Heru beranggapan kasus Miryam selayaknya diproses hukum di Pengadilan Umum. "Tindak pidana yang didakwakan kepada Miryam tidak dapat diproses dalam semua tingkat pemeriksaan, mulai penyidikan, penuntutan , hingga peradilan," ujarnya.
Baca juga: Miryam S. Haryani Minta Perlindungan Pansus Hak Angket KPK
Selain itu, surat dakwaan yang disusun jaksa dianggap menyimpang. Saat pemeriksaan, Miryam disangka melanggar Pasal 22 juncto Pasal 35 Undang-Undang Pemberantasan Tindak Pidana Korupsi. Namun, saat pelimpahan ke pengadilan, ada tambahan Pasal 64 ayat (1) KUHP dari jaksa penuntut umum.
"Penambahan Pasal 64 ayat 1 KUHP oleh jaksa yang menyimpang dari pemeriksaan menyebabkan surat dakwaan tidak bisa diterima dan harus dinyatakan batal," ucapnya.
Pihak kuasa hukum Miryam juga mempertanyakan soal pencabutan berita acara pemeriksaan (BAP).
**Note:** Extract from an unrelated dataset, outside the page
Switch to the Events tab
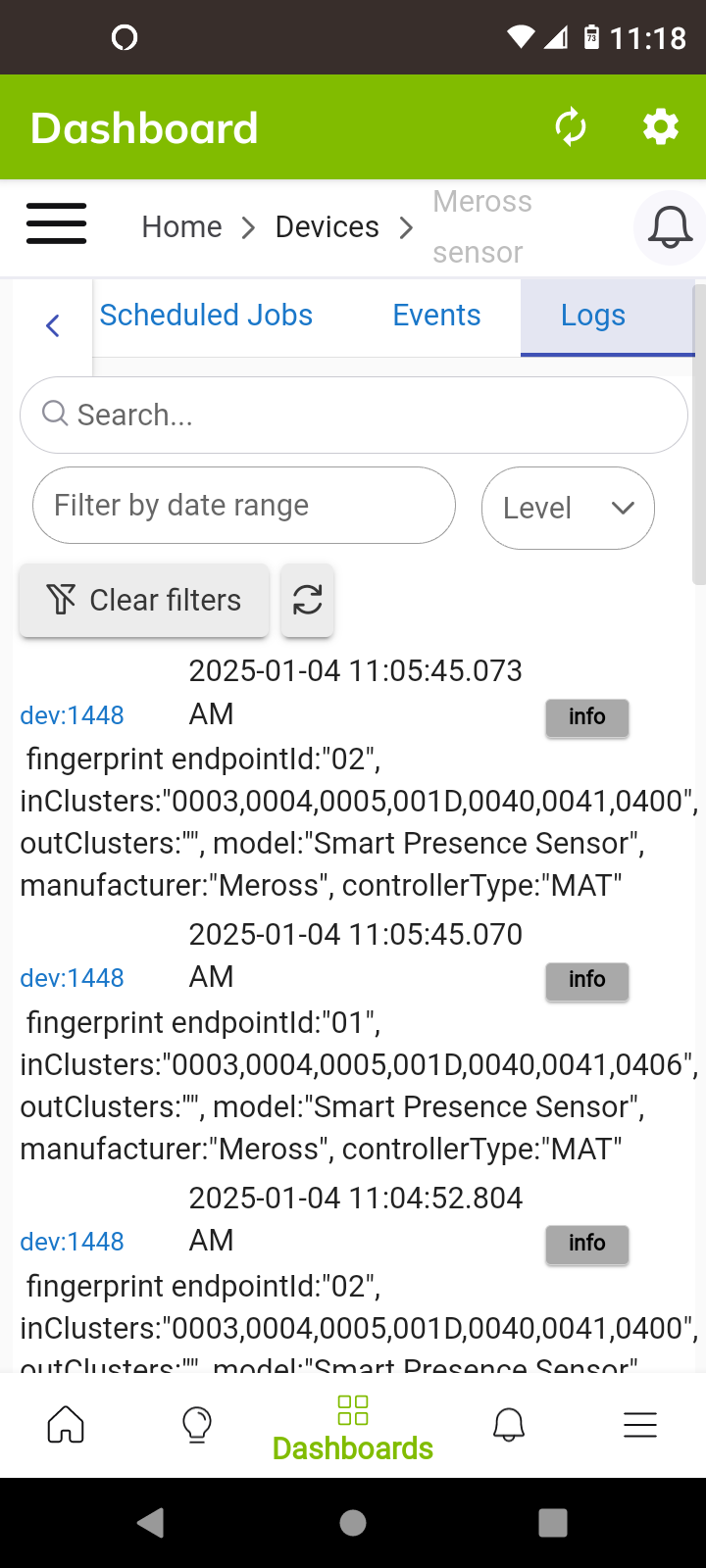The width and height of the screenshot is (706, 1568). coord(436,315)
Menurut mereka, pencabutan BAP adalah suatu sikap yang biasa dilakukan saksi sidang, bukan perbuatan yang melawan hukum.
Pengacara Miryam juga menilai jaksa tak jelas menyebutkan kapan waktu terjadinya pemberian keterangan palsu. Karena itu, Heru meminta majelis hakim menyatakan hak jaksa penuntut umum terhadap kliennya gugur dalam perkara ini.
"Kami meminta majelis hakim menerima eksepsi seluruhnya," tuturnya. Ia juga meminta Miryam S. Haryani dibebaskan dari segala dakwaan dan dipulihkan nama baiknya.